IntroductionBoiler feed water may contain significant amounts of dissolved oxygen, which causes pitting and iron deposition. Deaerators are used to remove these dissolved and corrosive gases from boiler makeup feed water. The makeup water and the condensate are heated in the deaerator for removal of oxygen before entry into the boiler as even small amounts of dissolved gas can cause significant corrosion. The high temperature of boiler feed water will further increase the corrosivity due to dissolved oxygen, if left untreated. In Jet cum tray type deaerator, the incoming water enclosed in a chamber is passed through a pipe which is located at the top of the deaerator and gets collected at a distance of 0.55 m from the pipe, referred to as the first stage. The length of the second stage can be adjusted to 0.65/1.25/1.55m by using spool pieces between the trays. Both the first and second stages are engulfed with steam at a pressure. Experiments are conducted at different flow rates of deaerator water, lengths, deaerator pressures, inlet water temperatures, and oxygen concentration in inlet water.

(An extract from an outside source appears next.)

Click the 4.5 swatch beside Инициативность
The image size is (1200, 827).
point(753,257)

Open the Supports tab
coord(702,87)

Hasson et al. [1964a,b] theoretically analyzed the jets of various configurations such as fan spray sheet, uniformly thick sheet and cylindrical jet subjected to zero surface resistance. For Graetz number less than 30, the local Nusselt number is constant for all the three jets. In this region, the Nusselt number of cylindrical jet is observed to be lower compared to the other two. For Graetz numbers greater than 100, the local Nusselt number of fan spray sheet is observed to be higher compared to the other two types. The experimental investigation revealed the heat transfer coefficients to vary between 11630 and 23260 W/([m.sup.2]K) and remained unaltered when steam pressure is reduced from higher atmospheric to sub atmospheric pressure. The heat transfer coefficient decreases with increasing air content in steam. Nosoko et al. [3] conducted experiments on oxygen absorption using a single column horizontal tube bank of 16 mm diameter and 284 mm wetted length. They observed Sherwood number to increase with increase in tube spacing from 2 to 5 mm and then levels off at 10 mm or higher. They concluded that the volume of horizontal tube absorber to be 1/2.2 to 1/1.18 times lower compared to vertical orientation for the same heat duty.

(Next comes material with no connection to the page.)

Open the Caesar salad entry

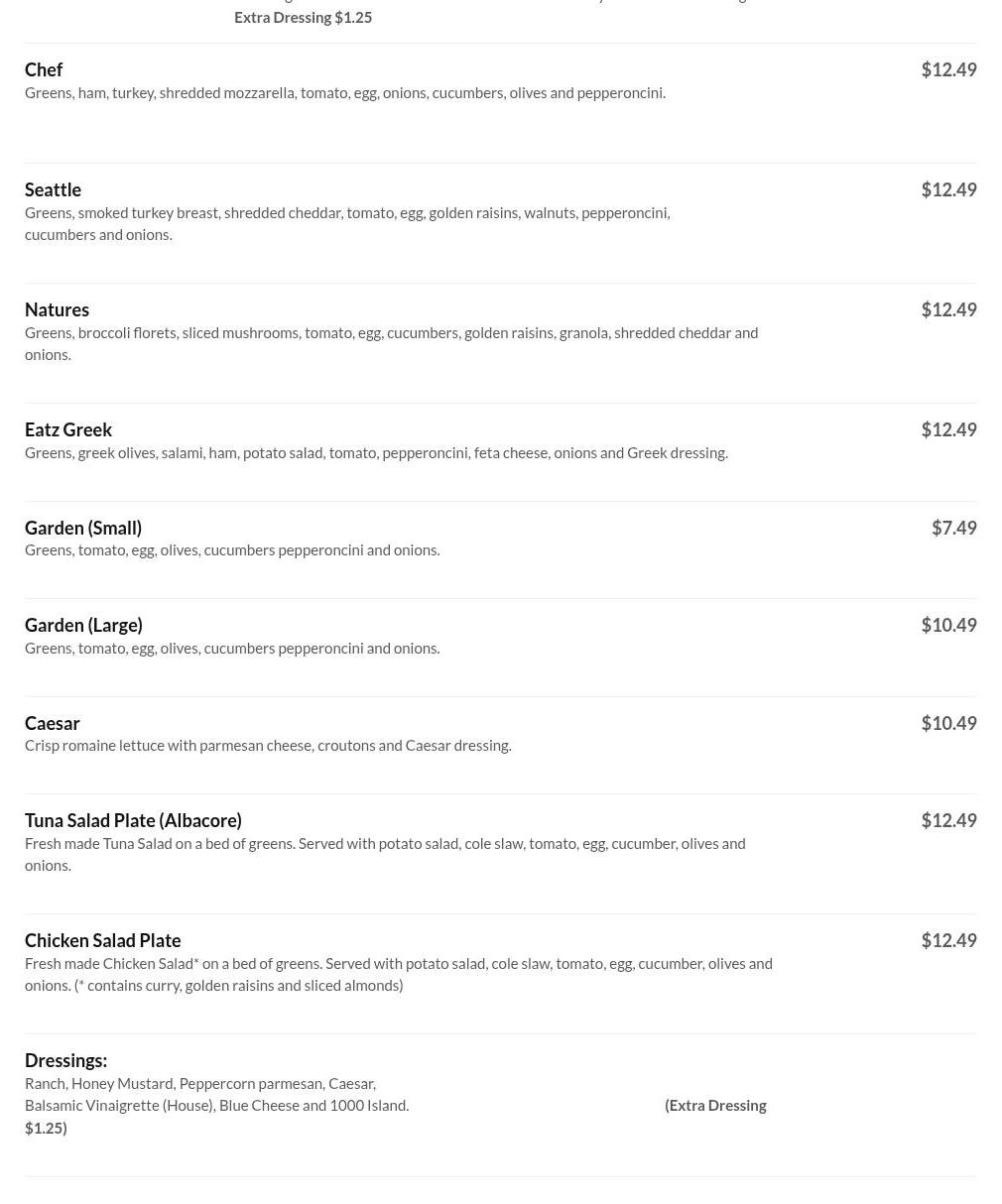pyautogui.click(x=53, y=723)
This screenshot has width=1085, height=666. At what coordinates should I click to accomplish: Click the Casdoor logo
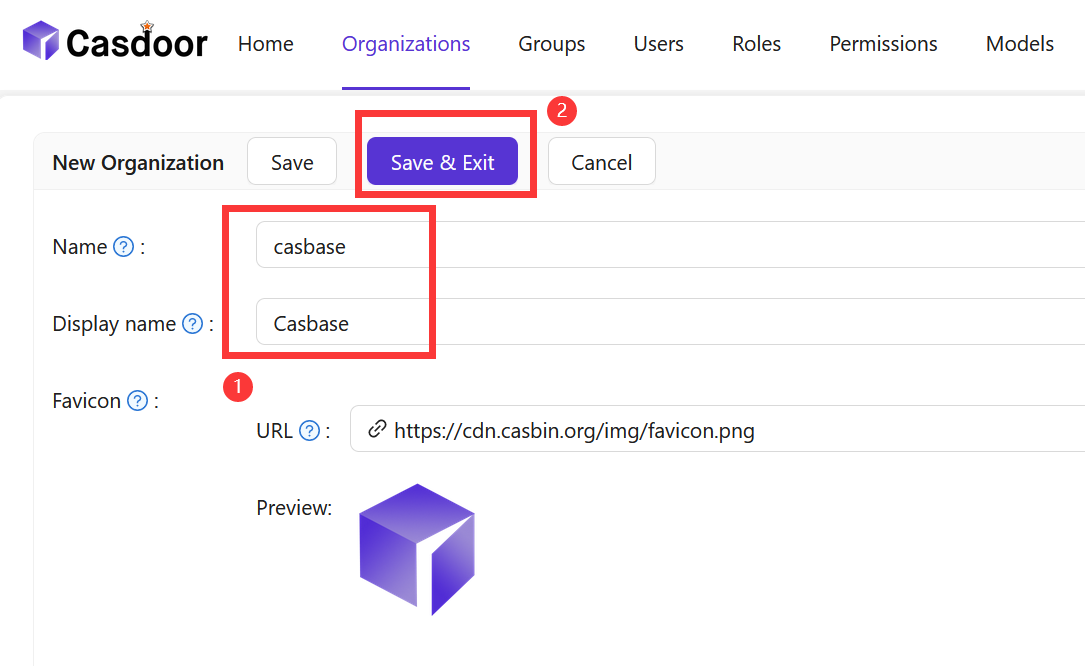coord(114,43)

The estimation of condensation heat transfer coefficient from jets by inducting non-condensable gas into vapor region has been analyzed by many. Heat and mass transfer studies with non-condensable gas such as oxygen getting stripped from boiler feed water under jet flow is quite limited. Hence, it is proposed to conduct experiments to estimate the heat and mass transfer coefficients at different mass flows rates and study its impact on oxygen stripping from the boiler feed water.

Fabrication of the Experimental setup

The experimental setup consists of 0.15m dia column and 1.2m long with flexibility to enhance the height to a maximum of 2.1 m using spacers. Spacers of 200 and 300 mm length are available which can be used individually or in combination to vary the length of the deaerator column. A 200 liters feed water storage tank, a steam jacket on the deaerator water inlet pipe for regulating its temperature and a pump for circulating water are other accessories. In the steam circuit a pressure regulator and steam trap are connected to a buffer tank for removal of water droplets after steam expansion in the pressure regulator. A water bath of 25 liters capacity with a copper coil to regulate the temperature of sample water to 30-40[degrees]C connected to Dissolved Oxygen (DO) meter, flow components such as valves, flow meters, pressure gauges and thermocouples are provided. The process and instrumentation diagram of the experimental setup is shown in Fig. 1.

[FIGURE 1 OMITTED]

Jet Flows

The estimation of heat transfer coefficients due to condensation of steam on water jets is of great significance in the design of equipment such as direct contact condensers, desuperheaters and for water desalination with "vapors reheat flash process". The liquid emanating as a jet flows for a short distance and later breaks-up to form droplets. High heat transfer coefficients can be attained with these cylindrical jets. The analysis of the data is based on the following assumptions.

Assumptions

(a) The liquid jet moves in a medium of constant temperature.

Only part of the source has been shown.